Both women and religion have been around for many, many years. However, their roles have at times, been very separate from each other and as time goes on, they have begun to intertwine with each other more and more. At one point, women were solely child bearers, and workers at home (Cooking, raising children, sewing, etc.) and had little or no respect bestowed upon them from men as far as the practicing of religion went. It was very rare in the past to see women hold any key position in a church somewhere. There were even points in time when women couldn't worship in the same buildings as men did.
Of course, the role of women in religion has differed with various religions, as early on, Greek women were treated with much more respect and equality than Jewish women were. Some theorists believe there is a direct correlation between a woman and her status regarding whether she is in the public eye or if she is a domestic housewife. Before religion spread to American, and after as well, women couldn't be both at certain points in time in certain religions. A woman received more respect from a man if she was involved in business operations, or held a key position in society, but her level of respect decreased if she was forced by her husband to stay at home and care for the house and for the children.

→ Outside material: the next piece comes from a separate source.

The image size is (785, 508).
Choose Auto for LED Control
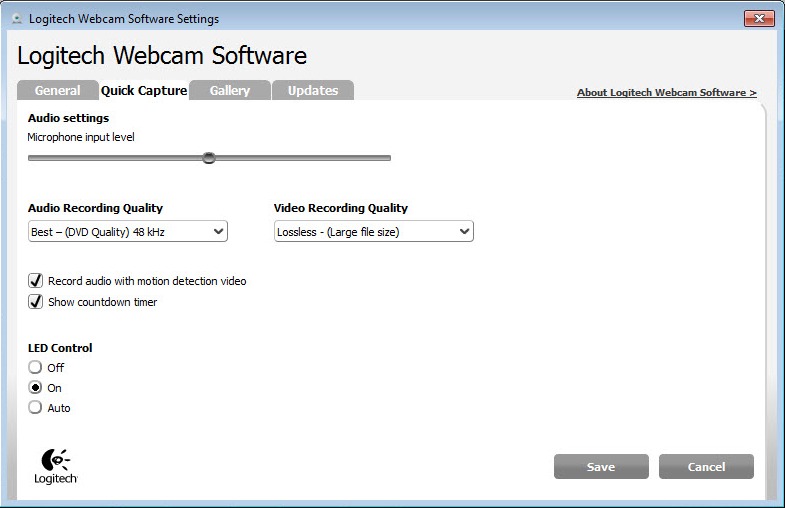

Women and men have always been distinguished by certain traits that the other gender is not known for having. Women are known for encompassing qualities of intimacy, nurturing, and dependence, while men are known for having qualities such as rationality, autonomy, and freedom. Of course these traits can be disputed because a male or female could possess any of these qualities or none at all, but people didn't accept that idea, and there are people even in today's American society that don't believe that.
A lot of times, before religion spread to America, women in the past were taken as being passive, meek, and unintelligent. In the Bible, women are often included in a story, but they don't hold the key positions that say, the Apostles did. Women were present at different scenes in the Bible, but they are not included in the way that men are. In the Bible there are stories that tell of women meeting together will the men regularly for congregational prayer, but again, men were in charge of those groups, not women.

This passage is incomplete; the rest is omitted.